Publik diingatkan bahwa penunjukan Kapolda sepenuhnya merupakan kewenangan Kapolri, bukan hasil tekanan kelompok tertentu apalagi kepentingan tersembunyi.
Proses tersebut ditegaskan bukan sekadar rotasi jabatan, melainkan keputusan strategis yang menentukan arah penegakan hukum di wilayah dengan kompleksitas tinggi seperti Sulteng.
Mulai dari persoalan tambang ilegal, dugaan beking aparat, hingga isu pelanggaran HAM, semuanya menuntut sosok pemimpin yang berani dan bersih.
Di tengah derasnya dukungan publik terhadap sejumlah nama calon, Jaringan Aktivis Sulawesi mengingatkan agar euforia tidak menutup akal sehat.
Penilaian harus berbasis rekam jejak, bukan sekadar sentimen “putra daerah” atau popularitas semu.
Ketua Umum Jaringan Aktivis Sulawesi, Akbar Busthami, menegaskan bahwa masyarakat berhak menyuarakan dukungan.
Namun, ia memperingatkan, dukungan tanpa dasar objektif justru berpotensi melahirkan kekecewaan besar di kemudian hari.
“Kalau hanya karena kedekatan atau label daerah, lalu mengabaikan rekam jejak, itu berbahaya. Sulteng butuh Kapolda yang punya nyali, bukan yang tunduk pada kepentingan,” tegasnya.
Ia menyoroti bahwa persoalan tambang menjadi “luka lama” yang belum sepenuhnya sembuh di Sulteng.
Praktik ilegal, konflik dengan masyarakat, hingga dugaan keterlibatan oknum aparat menjadi ujian nyata bagi calon Kapolda ke depan.
Karena itu kata Akbar figur yang dipilih harus memenuhi standar tinggi, berani menindak tambang ilegal tanpa kompromi, bebas dari konflik kepentingan dan dugaan “main mata”mampu melindungi hak masyarakat, bukan justru menekan, transparan dan akuntabel dalam setiap penanganan kasus.
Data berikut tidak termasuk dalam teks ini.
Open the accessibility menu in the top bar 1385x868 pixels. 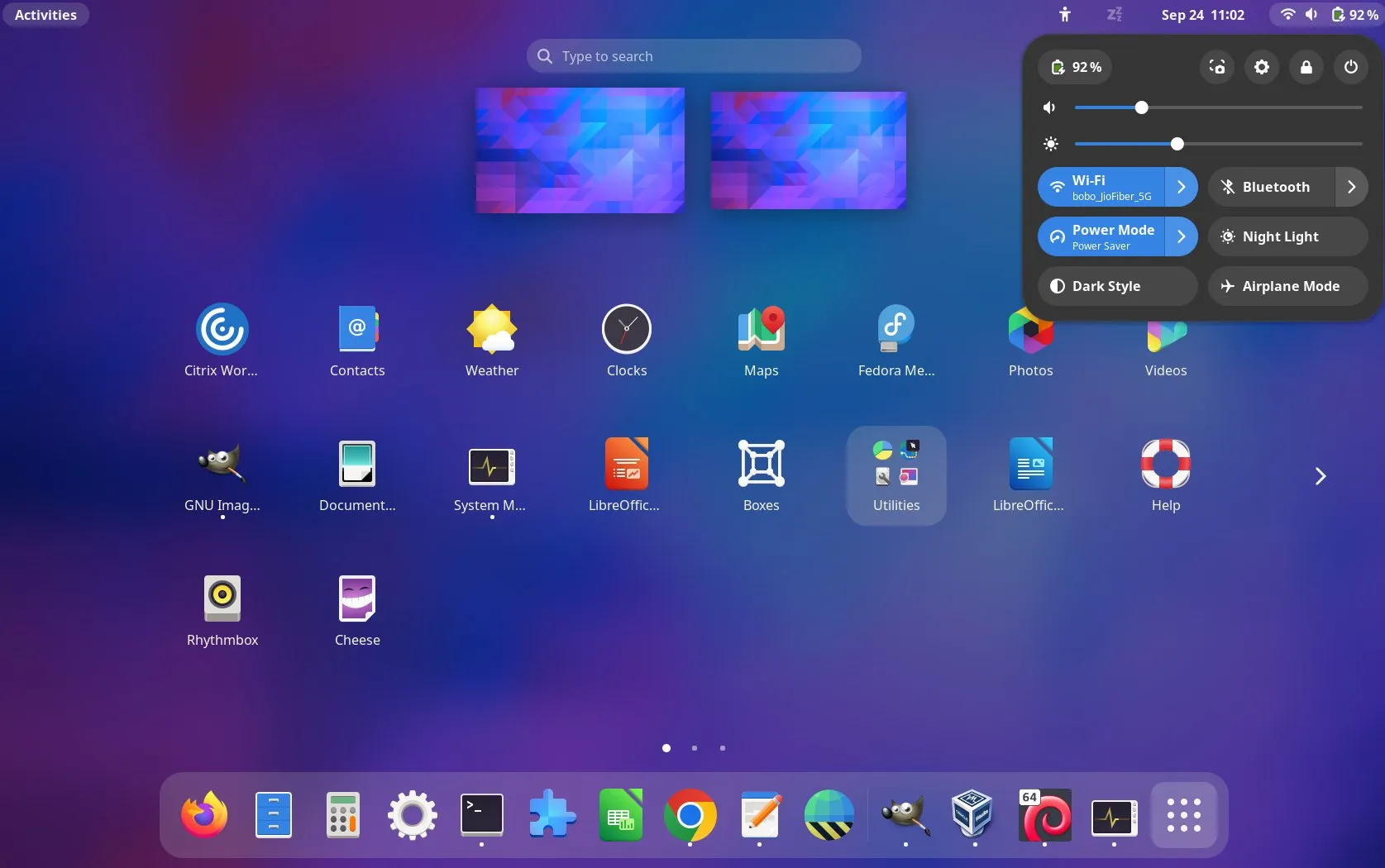(x=1064, y=14)
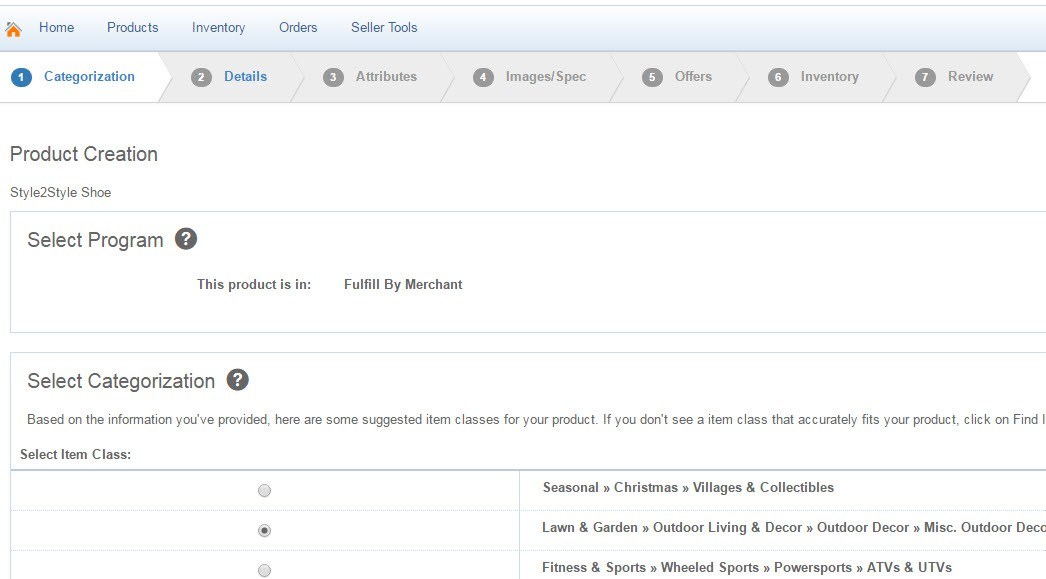Click step 3 number circle for Attributes
1046x579 pixels.
click(334, 77)
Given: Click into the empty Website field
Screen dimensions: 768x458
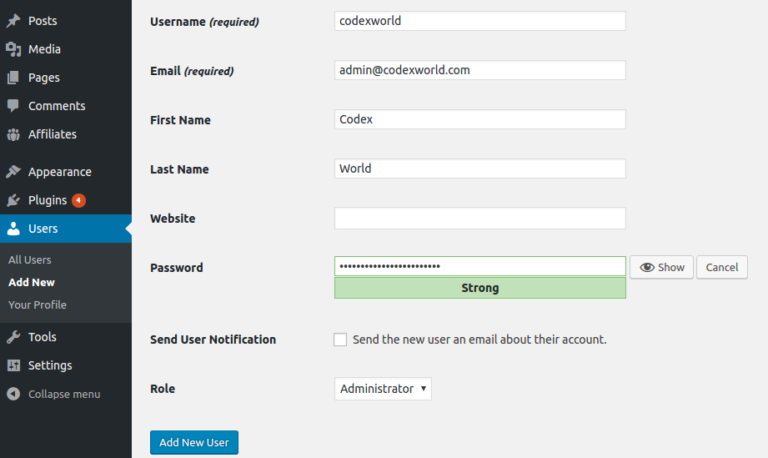Looking at the screenshot, I should (x=480, y=218).
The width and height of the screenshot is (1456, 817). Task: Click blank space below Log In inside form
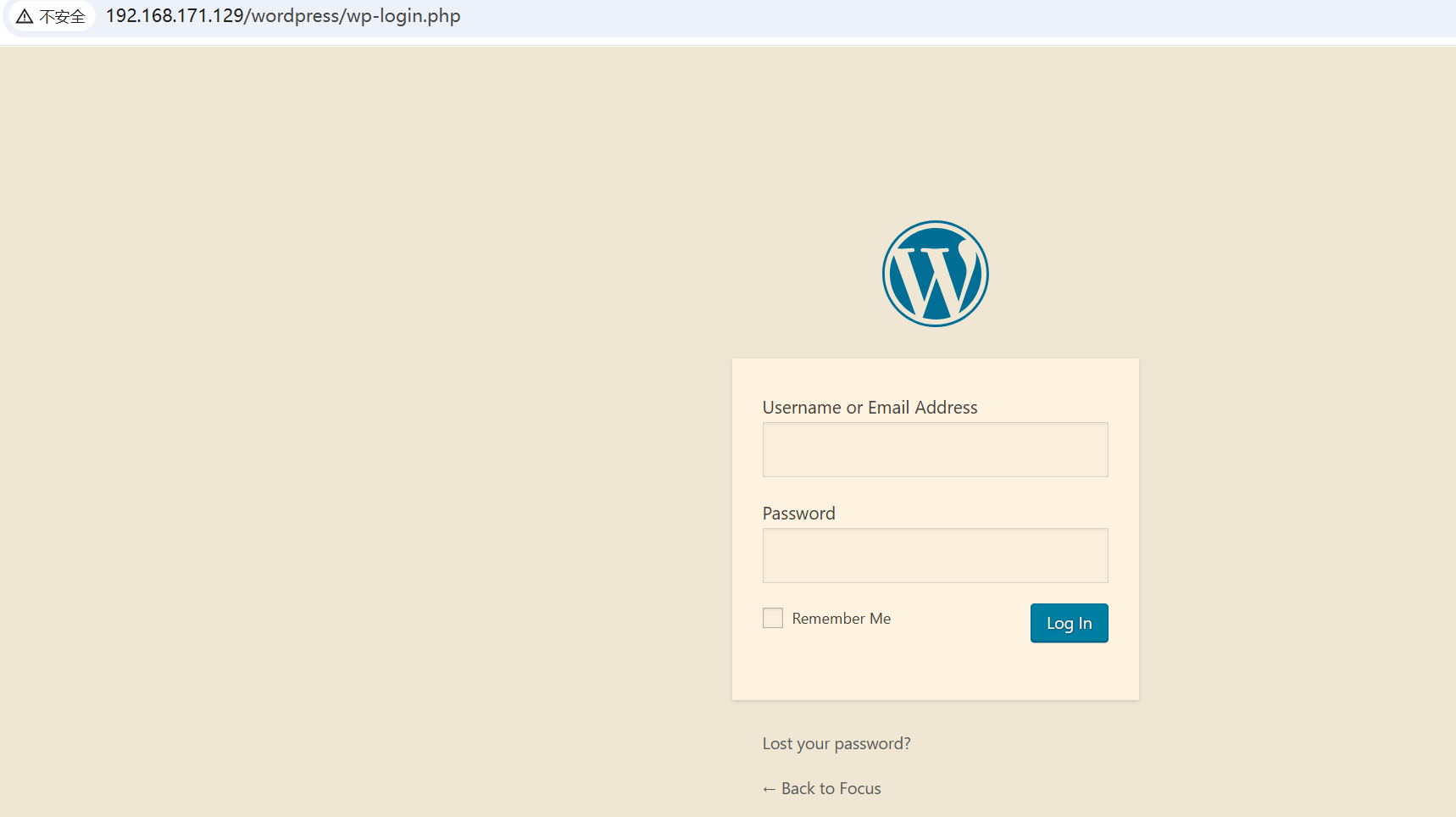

Mengacu pada Undang-Undang Nomor 2 Tahun 2002 tentang Kepolisian Negara Republik Indonesia, termasuk ketentuan perpanjangan masa jabatan bagi anggota dengan keahlian khusus, seluruh kebijakan di tubuh Polri tetap harus melalui evaluasi ketat, bukan keputusan serampangan.
Di akhir pernyataannya, Akbar menyampaikan peringatan keras: masyarakat jangan sampai “dibajak” oleh narasi yang dikendalikan kepentingan tertentu, termasuk mafia tambang yang mencoba membungkus kepentingannya dengan suara publik.
“Jangan sampai Kapolda yang terpilih nanti adalah sosok pesanan mafia, tapi diklaim sebagai pilihan rakyat. Ini yang harus kita lawan bersama,” pungkasnya.
Pergantian Kapolda Sulteng kini bukan lagi sekadar agenda internal Polri, tetapi telah menjelma menjadi pertaruhan besar, apakah hukum benar-benar ditegakkan, atau kembali tunduk pada kekuatan di balik layar.
Sampai berita ini ditayangkan, Tim SIMPULINDONESIA.COM masih berupaya melakukan konfirmasi kepada pihak terkait.